Before procceeding to the actual process, be sure that you are familiar with deploying a server and then getting it started. You can find information about these steps in the official VXQuery website. It would, also, be good to verify that you can ssh in different nodes without verifying the password since the scripts require to ssh from the current node to different ones.
The NOAA has hosted DAILY GLOBAL HISTORICAL CLIMATOLOGY NETWORK (GHCN-DAILY) .dat files. Weather.gov has an RSS/XML feed that gives current weather sensor readings. Using the RSS feed as a template, the GHCN-DAILY historical information is used to generate past RSS feed XML documents. The process allows testing on a large set of information with out having to continually monitor the weather.gov site for all the weather details for years.
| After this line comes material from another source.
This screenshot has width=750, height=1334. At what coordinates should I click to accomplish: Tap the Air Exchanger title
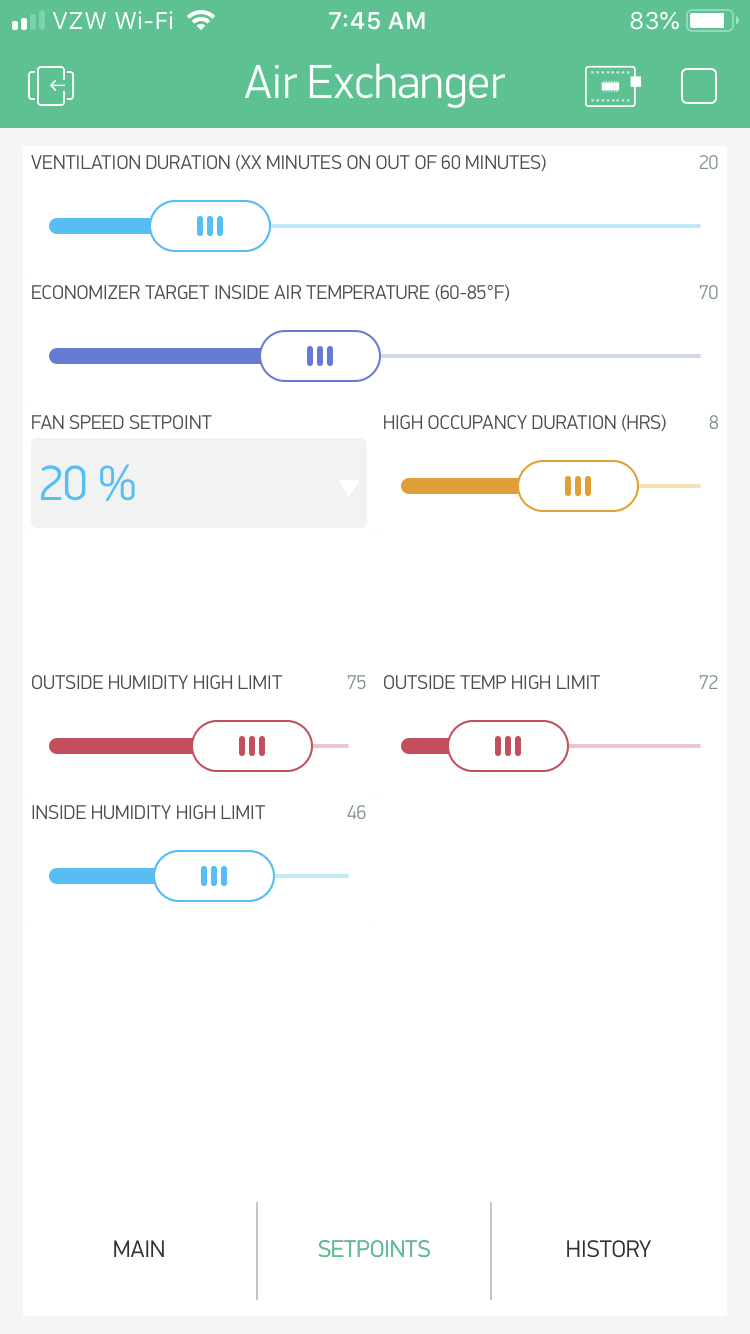[375, 84]
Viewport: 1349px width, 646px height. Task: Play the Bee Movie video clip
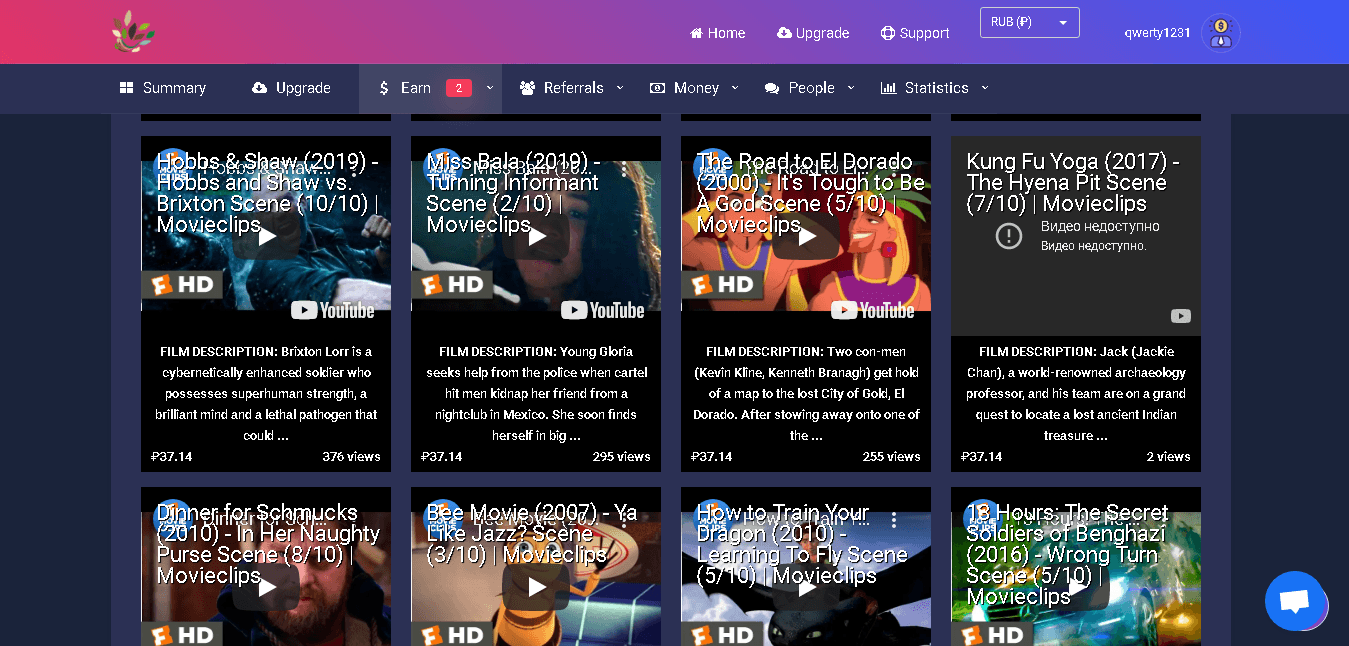537,587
Detailed GHDN-DAILY information: http://www1.ncdc.noaa.gov/pub/data/ghcn/daily/readme.txt
The process takes a save folder for the data. The folder contains a several folders:
To convert the weather data to XML, 4 stages have to be completed. The stages are described below:
After the convertion is completed, the system has to be setup to execute some queries to evaluate its performance. The steps for this procedure are described below:
Downloading python weather_cli.py -l download -x weather_example.xml
Building python weather_cli.py -l sensor_build -x weather_example.xml (-l station_build for the station data)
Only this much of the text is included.